-- START Records for this task --

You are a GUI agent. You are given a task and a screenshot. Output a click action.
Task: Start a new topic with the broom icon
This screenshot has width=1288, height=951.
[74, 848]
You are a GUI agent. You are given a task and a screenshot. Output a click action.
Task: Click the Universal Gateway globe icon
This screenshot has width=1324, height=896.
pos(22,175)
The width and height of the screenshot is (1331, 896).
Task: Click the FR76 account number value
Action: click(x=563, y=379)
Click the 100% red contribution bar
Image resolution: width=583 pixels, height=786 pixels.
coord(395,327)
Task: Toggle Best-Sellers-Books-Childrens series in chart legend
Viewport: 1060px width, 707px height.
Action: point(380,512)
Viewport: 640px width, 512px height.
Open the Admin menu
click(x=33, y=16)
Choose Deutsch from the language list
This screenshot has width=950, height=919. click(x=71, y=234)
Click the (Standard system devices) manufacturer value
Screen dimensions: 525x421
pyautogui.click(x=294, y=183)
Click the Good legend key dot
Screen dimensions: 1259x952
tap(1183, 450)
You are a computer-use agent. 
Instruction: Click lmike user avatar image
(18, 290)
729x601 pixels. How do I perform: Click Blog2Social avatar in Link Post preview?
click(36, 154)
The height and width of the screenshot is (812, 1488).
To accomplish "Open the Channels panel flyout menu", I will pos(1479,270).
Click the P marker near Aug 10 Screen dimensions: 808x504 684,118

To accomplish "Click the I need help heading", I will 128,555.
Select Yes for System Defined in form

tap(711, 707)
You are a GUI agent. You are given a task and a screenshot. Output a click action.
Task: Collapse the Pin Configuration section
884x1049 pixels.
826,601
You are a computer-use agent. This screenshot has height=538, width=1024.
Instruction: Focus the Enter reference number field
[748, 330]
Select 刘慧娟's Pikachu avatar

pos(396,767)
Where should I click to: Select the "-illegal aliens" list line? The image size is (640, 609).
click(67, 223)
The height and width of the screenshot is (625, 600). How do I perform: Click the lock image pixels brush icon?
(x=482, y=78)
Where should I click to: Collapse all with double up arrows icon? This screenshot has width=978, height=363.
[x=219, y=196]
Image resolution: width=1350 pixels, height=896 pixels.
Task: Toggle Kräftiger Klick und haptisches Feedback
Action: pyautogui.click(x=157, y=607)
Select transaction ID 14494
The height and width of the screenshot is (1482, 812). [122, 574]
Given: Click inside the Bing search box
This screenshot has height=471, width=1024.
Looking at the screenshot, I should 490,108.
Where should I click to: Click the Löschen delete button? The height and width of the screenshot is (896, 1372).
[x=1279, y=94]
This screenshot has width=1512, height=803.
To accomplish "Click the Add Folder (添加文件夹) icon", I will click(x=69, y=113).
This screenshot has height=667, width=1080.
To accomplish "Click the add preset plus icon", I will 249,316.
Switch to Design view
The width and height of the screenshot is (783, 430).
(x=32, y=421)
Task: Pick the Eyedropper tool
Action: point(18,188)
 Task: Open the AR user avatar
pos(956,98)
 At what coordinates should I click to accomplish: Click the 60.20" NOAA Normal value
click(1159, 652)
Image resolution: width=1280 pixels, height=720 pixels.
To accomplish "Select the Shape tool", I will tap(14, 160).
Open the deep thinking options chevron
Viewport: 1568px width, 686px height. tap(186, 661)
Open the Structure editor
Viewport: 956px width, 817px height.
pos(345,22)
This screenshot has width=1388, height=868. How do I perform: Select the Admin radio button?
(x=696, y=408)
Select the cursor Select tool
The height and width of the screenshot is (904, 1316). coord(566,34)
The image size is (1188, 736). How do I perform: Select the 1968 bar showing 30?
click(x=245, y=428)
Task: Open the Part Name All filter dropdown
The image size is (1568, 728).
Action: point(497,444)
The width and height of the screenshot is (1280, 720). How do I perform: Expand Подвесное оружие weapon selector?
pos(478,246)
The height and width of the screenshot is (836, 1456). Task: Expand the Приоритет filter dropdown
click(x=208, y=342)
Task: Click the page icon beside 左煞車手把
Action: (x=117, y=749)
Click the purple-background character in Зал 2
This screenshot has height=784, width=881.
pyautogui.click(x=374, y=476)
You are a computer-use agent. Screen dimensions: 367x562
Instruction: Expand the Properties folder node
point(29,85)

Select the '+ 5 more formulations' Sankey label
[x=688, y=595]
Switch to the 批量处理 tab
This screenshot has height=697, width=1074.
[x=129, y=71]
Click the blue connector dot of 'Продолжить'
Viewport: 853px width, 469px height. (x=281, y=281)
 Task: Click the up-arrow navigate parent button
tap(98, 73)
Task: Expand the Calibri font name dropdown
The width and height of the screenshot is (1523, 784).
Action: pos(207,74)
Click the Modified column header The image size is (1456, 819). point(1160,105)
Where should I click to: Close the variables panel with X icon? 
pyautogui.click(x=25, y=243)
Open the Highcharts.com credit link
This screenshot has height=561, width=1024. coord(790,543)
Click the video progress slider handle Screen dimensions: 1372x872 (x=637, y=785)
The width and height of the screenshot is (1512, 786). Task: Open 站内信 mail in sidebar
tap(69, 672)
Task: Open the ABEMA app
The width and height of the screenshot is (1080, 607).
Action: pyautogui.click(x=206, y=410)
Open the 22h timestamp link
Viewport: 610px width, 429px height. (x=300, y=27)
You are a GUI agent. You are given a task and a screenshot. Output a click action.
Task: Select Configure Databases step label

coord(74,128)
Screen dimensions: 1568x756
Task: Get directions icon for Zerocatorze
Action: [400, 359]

-- END Records for this task --

Written problem: Please convert every line of the listing above into a numbered list, one item per line, leaving out the blank lines.

Output for this task:
1. You are a GUI agent. You are given a task and a screenshot. Output a click action.
2. Task: Start a new topic with the broom icon
3. This screenshot has width=1288, height=951.
4. [74, 848]
5. You are a GUI agent. You are given a task and a screenshot. Output a click action.
6. Task: Click the Universal Gateway globe icon
7. This screenshot has width=1324, height=896.
8. pos(22,175)
9. The width and height of the screenshot is (1331, 896).
10. Task: Click the FR76 account number value
11. Action: click(x=563, y=379)
12. Click the 100% red contribution bar
13. Image resolution: width=583 pixels, height=786 pixels.
14. coord(395,327)
15. Task: Toggle Best-Sellers-Books-Childrens series in chart legend
16. Viewport: 1060px width, 707px height.
17. Action: point(380,512)
18. Viewport: 640px width, 512px height.
19. Open the Admin menu
20. click(x=33, y=16)
21. Choose Deutsch from the language list
22. This screenshot has width=950, height=919. click(x=71, y=234)
23. Click the (Standard system devices) manufacturer value
24. Screen dimensions: 525x421
25. pyautogui.click(x=294, y=183)
26. Click the Good legend key dot
27. Screen dimensions: 1259x952
28. tap(1183, 450)
29. You are a computer-use agent. 
30. Instruction: Click lmike user avatar image
31. (18, 290)
32. 729x601 pixels. How do I perform: Click Blog2Social avatar in Link Post preview?
33. click(36, 154)
34. The height and width of the screenshot is (812, 1488).
35. To accomplish "Open the Channels panel flyout menu", I will pos(1479,270).
36. Click the P marker near Aug 10 Screen dimensions: 808x504 684,118
37. To accomplish "Click the I need help heading", I will 128,555.
38. Select Yes for System Defined in form
39. tap(711, 707)
40. You are a GUI agent. You are given a task and a screenshot. Output a click action.
41. Task: Collapse the Pin Configuration section
42. 884x1049 pixels.
43. 826,601
44. You are a computer-use agent. This screenshot has height=538, width=1024.
45. Instruction: Focus the Enter reference number field
46. [748, 330]
47. Select 刘慧娟's Pikachu avatar
48. pos(396,767)
49. Where should I click to: Select the "-illegal aliens" list line? The image size is (640, 609).
50. click(67, 223)
51. The height and width of the screenshot is (625, 600). How do I perform: Click the lock image pixels brush icon?
52. (x=482, y=78)
53. Where should I click to: Collapse all with double up arrows icon? This screenshot has width=978, height=363.
54. [x=219, y=196]
55. Image resolution: width=1350 pixels, height=896 pixels.
56. Task: Toggle Kräftiger Klick und haptisches Feedback
57. Action: pyautogui.click(x=157, y=607)
58. Select transaction ID 14494
59. The height and width of the screenshot is (1482, 812). [122, 574]
60. Given: Click inside the Bing search box
61. This screenshot has height=471, width=1024.
62. Looking at the screenshot, I should 490,108.
63. Where should I click to: Click the Löschen delete button? The height and width of the screenshot is (896, 1372).
64. [x=1279, y=94]
65. This screenshot has width=1512, height=803.
66. To accomplish "Click the Add Folder (添加文件夹) icon", I will click(x=69, y=113).
67. This screenshot has height=667, width=1080.
68. To accomplish "Click the add preset plus icon", I will 249,316.
69. Switch to Design view
70. The width and height of the screenshot is (783, 430).
71. (x=32, y=421)
72. Task: Pick the Eyedropper tool
73. Action: point(18,188)
74.  Task: Open the AR user avatar
75. pos(956,98)
76.  At what coordinates should I click to accomplish: Click the 60.20" NOAA Normal value
77. click(1159, 652)
78. Image resolution: width=1280 pixels, height=720 pixels.
79. To accomplish "Select the Shape tool", I will tap(14, 160).
80. Open the deep thinking options chevron
81. Viewport: 1568px width, 686px height. tap(186, 661)
82. Open the Structure editor
83. Viewport: 956px width, 817px height.
84. pos(345,22)
85. This screenshot has width=1388, height=868. How do I perform: Select the Admin radio button?
86. (x=696, y=408)
87. Select the cursor Select tool
88. The height and width of the screenshot is (904, 1316). coord(566,34)
89. The image size is (1188, 736). How do I perform: Select the 1968 bar showing 30?
90. click(x=245, y=428)
91. Task: Open the Part Name All filter dropdown
92. The image size is (1568, 728).
93. Action: point(497,444)
94. The width and height of the screenshot is (1280, 720). How do I perform: Expand Подвесное оружие weapon selector?
95. pos(478,246)
96. The height and width of the screenshot is (836, 1456). Task: Expand the Приоритет filter dropdown
97. click(x=208, y=342)
98. Task: Click the page icon beside 左煞車手把
99. Action: (x=117, y=749)
100. Click the purple-background character in Зал 2
101. This screenshot has height=784, width=881.
102. pyautogui.click(x=374, y=476)
103. You are a computer-use agent. Screen dimensions: 367x562
104. Instruction: Expand the Properties folder node
105. point(29,85)
106. Select the '+ 5 more formulations' Sankey label
107. [x=688, y=595]
108. Switch to the 批量处理 tab
109. This screenshot has height=697, width=1074.
110. [x=129, y=71]
111. Click the blue connector dot of 'Продолжить'
112. Viewport: 853px width, 469px height. (x=281, y=281)
113.  Task: Click the up-arrow navigate parent button
114. tap(98, 73)
115. Task: Expand the Calibri font name dropdown
116. The width and height of the screenshot is (1523, 784).
117. Action: pos(207,74)
118. Click the Modified column header The image size is (1456, 819). point(1160,105)
119. Where should I click to: Close the variables panel with X icon? 
120. pyautogui.click(x=25, y=243)
121. Open the Highcharts.com credit link
122. This screenshot has height=561, width=1024. coord(790,543)
123. Click the video progress slider handle Screen dimensions: 1372x872 (x=637, y=785)
124. The width and height of the screenshot is (1512, 786). Task: Open 站内信 mail in sidebar
125. tap(69, 672)
126. Task: Open the ABEMA app
127. The width and height of the screenshot is (1080, 607).
128. Action: pyautogui.click(x=206, y=410)
129. Open the 22h timestamp link
130. Viewport: 610px width, 429px height. (x=300, y=27)
131. You are a GUI agent. You are given a task and a screenshot. Output a click action.
132. Task: Select Configure Databases step label
133. coord(74,128)
134. Screen dimensions: 1568x756
135. Task: Get directions icon for Zerocatorze
136. Action: [400, 359]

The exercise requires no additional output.